Marine Mammal Diagnostics & Clinical Pathology

Question 1

Where to obtain bone marrow samples in cetaceans?

Answer 1

Vertebral bodies, ribs (long bones lack medullary cavity) (F8)

Question 2

Phlebotomy sites in cetaceans

Answer 2

Periarterial vascular retes (PAVR) on dorsal and ventral midlines of fluke blades, peduncle, dorsal fin, hemal arch, common brachiocephalic vein (CBV, purely venous and for BP measurement), hepatic vein (PICC). (F8, West)

Question 3

Clin path analytes helpful as indicators of inflammation in cetaceans

Answer 3

Reticulocyte count, WBC count, differential count, ESR, plasma fibrinogen, serum albumin, serum globulin, ALP (low), serum iron (low); Hb and PCV decrease without blood loss anemia based on reticulocyte count (F8)

Question 4

Most reliable indicator of inflammatory disease in cetaceans

Answer 4

Plasma fibrinogen (photo-optical test), elevation as little as 20% above high normal important. (F8)

Question 5

Which blood tubes are needed for clotting profiles, whole blood sedimentation, plasma fibrinogen in cetaceans?

Answer 5

Orange (thrombin) tube induces clotting, light blue (sodium citrate) tube coag assays, fibrinogen; Potassium EDTA tube for hematology and ESR; green top lithium hep tube for genomic assays. (F8)

Question 6

Collection and retention of marine mammal tissues is regulated by what agency?

Describe your initial approach to a large whale necropsy.

Describe the classification of carcass condition.

Answer 6

Necropsy

• Collection and retention of marine mammal tissues regulated by Marine Mammal Health and Stranding Response Program of National Oceanic and Atmospheric Administration (NOAA)
• Helpful hint for moving larger animals: inject compress air into the abdomen to refloat the animal
• First step in necropsy exam: carcass code (see table 13.1 below)
  
  • Large whales: postmortem gas may cause extrusion of tongue, rectum, umbilicus, penis, vagina, uterus; use small incision to gently release gas

Question 7

Describe the technique for post-mortem marine mammal necropsy.

Describe the technique for extracting ears.

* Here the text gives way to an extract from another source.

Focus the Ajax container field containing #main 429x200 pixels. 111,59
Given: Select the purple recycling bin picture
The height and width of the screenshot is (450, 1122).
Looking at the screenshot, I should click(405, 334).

Why is this important?

What does blubber condition tell you about the animal?

Answer 7

• Dissection tips
  
  • Reflect blubber layer first, create a checkerboard-like pattern
  • Incise abdominal wall along costal arch and dorsally to the level of rectum
  • Thoracic cavity – transect costochondral junctions, incise intercostal muscles, releases/removes individual ribs
    
    • To avoid transecting the ribs in some animals- go through diaphragm
  • Heart/Lungs of larger animals – create a window in the intercostal muscles
  • Can also create 1 x 3 m windows in abdomen for sampling in larger whales
    
    • Good expedited method for tissue collection (harmful algal blooms, infectious disease, histopath)
  • Extracting ears (important for when acoustic is suspected as the cause of stranding in cetaceans, pinnipeds) – ultrastructural evaluation
    
    • Collect ASAP after death because cochlear hair cells sensitive to autolysis
    • Organ of Corti + associated innervations: shown to have structural alterations in terrestrial mammals that undergo auditory trauma
    • Ideally collect within 5 hours post-mortem, but can still collect up to 30 hours
    • Extracting tympanoperiotic complex: 1) separate periotic from tympanic bone 2) remove stapes with tissue forceps 3) perforate round and oval window 4) perfuse fixative through opening
• Blubber
  
  • Focal blubber hematoma and edema – indicative of blunt trauma
  • Animals with robust body condition ooze oil when incising blubber
  • Suboptimal or catabolic body condition: laminar pale to dark red discoloration of basal ½-1/3 of the blubber layer because increase vascular perfusion and mobilization of fat
  • Blubber thickness measured from epidermal-dermal junction to base of blubber

Question 8

What samples or measurements need to be collected for necropsy of a stranded cetacean?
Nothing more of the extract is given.